В пограничном городе Текнафе, окруженном реками, лесами и морем, в загаженных комнатах, освещенных флуоресцентными лампами, начальник полиции и работник разведки попеременно сетовали в беседе со мной на то, что «преступники и люди без подданства – все до единого из Бирмы! – насилуют, грабят и попрошайничают». Местные бенгальцы безработны, ибо приезжие рохинджа – мусульманские беженцы из западно-бирманского штата Аракан – охотно берутся делать ту же работу, а просят за нее меньше. Здесь мусульманская солидарность явно и бесследно испарялась. Некий местный политик пояснил: «Рохинджа торгуют оружием, наркотиками, идут на любые злодеяния.

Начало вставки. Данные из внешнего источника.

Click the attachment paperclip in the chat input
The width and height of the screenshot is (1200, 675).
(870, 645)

Изловите трех преступников – и будьте уверены: среди них окажется хотя бы один рохинджа».
В Юго-Восточной Бангладеш уже обитает четверть миллиона рохинджа; еще многие тысячи населяют лагеря для беженцев. Ходили слухи: саудовские НПО вербуют рохинджа в террористы. «Если хотите убрать кого-либо чужими руками за ничтожную плату – наймите в убийцы рохинджа», – утверждал местный житель. Из выслушанных рассказов я сделал вывод: не в том дело, что бирманские беженцы – преступники, а в том, что они всем ненавистны.

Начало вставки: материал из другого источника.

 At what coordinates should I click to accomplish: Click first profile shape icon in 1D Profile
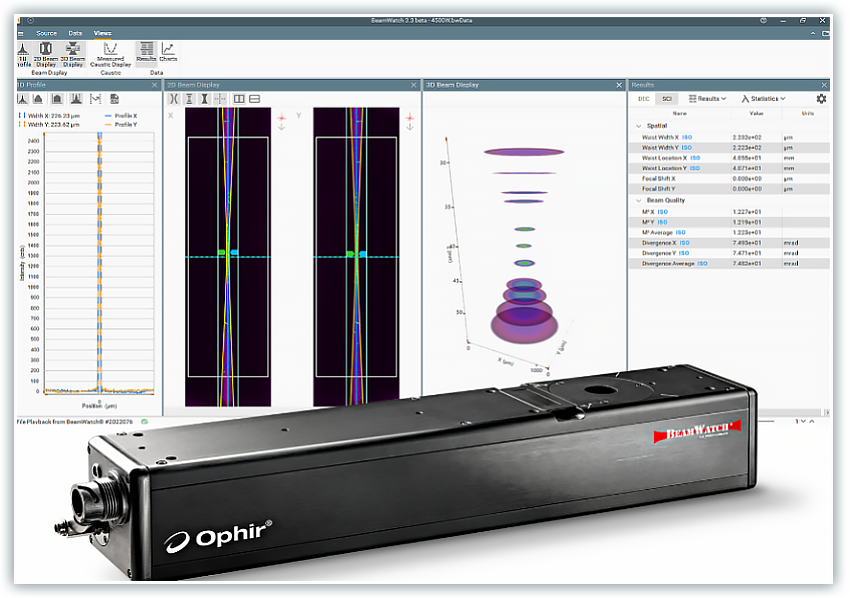point(23,99)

Прежде рохинджа составляли часть чудесной смешанной цивилизации – буддийско-индусско-мусульманской, – существовавшей в Аракане, где сочетались влияния Персии, Индии, Сиама и стран Юго-Восточной Азии. Ныне Аракан отрезан от мира, утратил космополитизм, свойственный прибрежным индоокеанским странам и расцветавший благодаря старинной морской торговле. Одна из причин тому, пишет Тхань Мьинт-У, бирманский интеллектуал и сотрудник ООН, «нынешняя нищета Бирмы» [8]. Было время, когда араканцы владели Читтагонгом на северо-западе и Пегу на юго-востоке; правда, было и время, когда их самих свирепо завоевывали и угнетали то Бенгальский султанат, то бирманские цари, правившие из Мандалая. Араканская история была богата, а культура напитана санскритской и арабской просвещенностью.

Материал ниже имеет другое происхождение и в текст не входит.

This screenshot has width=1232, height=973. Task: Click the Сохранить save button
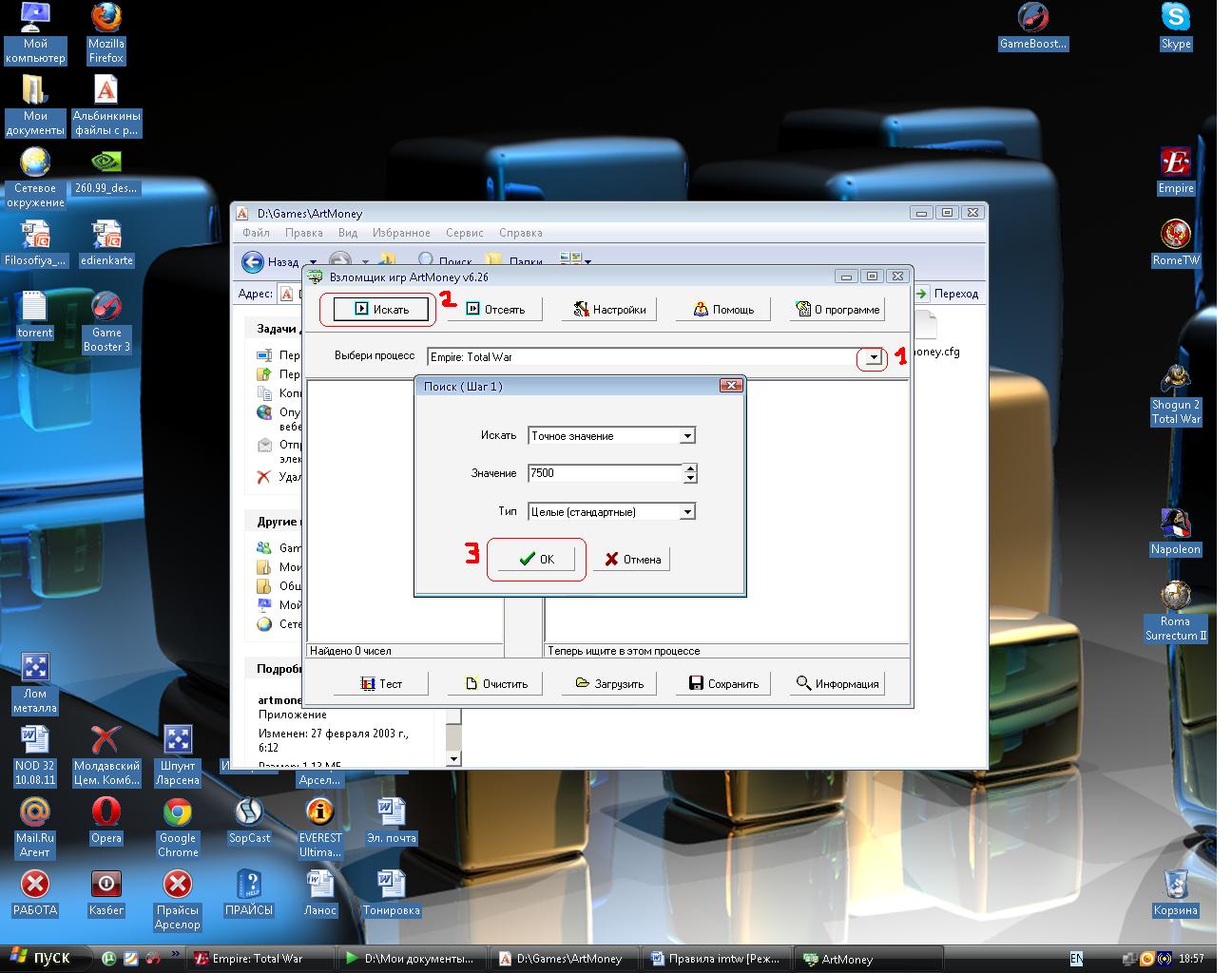tap(722, 683)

Неподалеку от Текнафа я посетил поселок рохинджа – один из худших лагерей для беженцев, которые я где-либо видел – а я вдоволь навидался их на самых нищих африканских землях. Там жило примерно 10 тыс. человек, лагерь был густо заполнен маленькими детьми. Хибарки из бамбука, покрытые пластиковой пленкой, теснились бок о бок, недавняя тропическая буря сорвала 10 % хлипких крыш. Понос, кожные болезни, инфекция дыхательных путей были, по словам голландского сотрудника благотворительной службы «Врачи без границ», главными местными недугами. Беженцы окружили меня, забросали рассказами о надругательствах и принудительном труде в Бирме – чудилось, будто я попал в конец XVIII в. и слушаю, как повелители Авы – бирманского царства невдалеке от Мандалая – тысячами сгоняют араканцев рыть оросительные каналы и строить дворцы [9]. У рохинджа слегка азиатские черты лиц, но цветом кожи они скорее походят на бенгальцев. Они воплощают собой расовую и культурную связь между Индостаном и Юго-Восточной Азией – в итоге их презирают и в Бирме, и в Бангладеш. Выручит их из беды только иной миропорядок, с более гибкими государственными границами.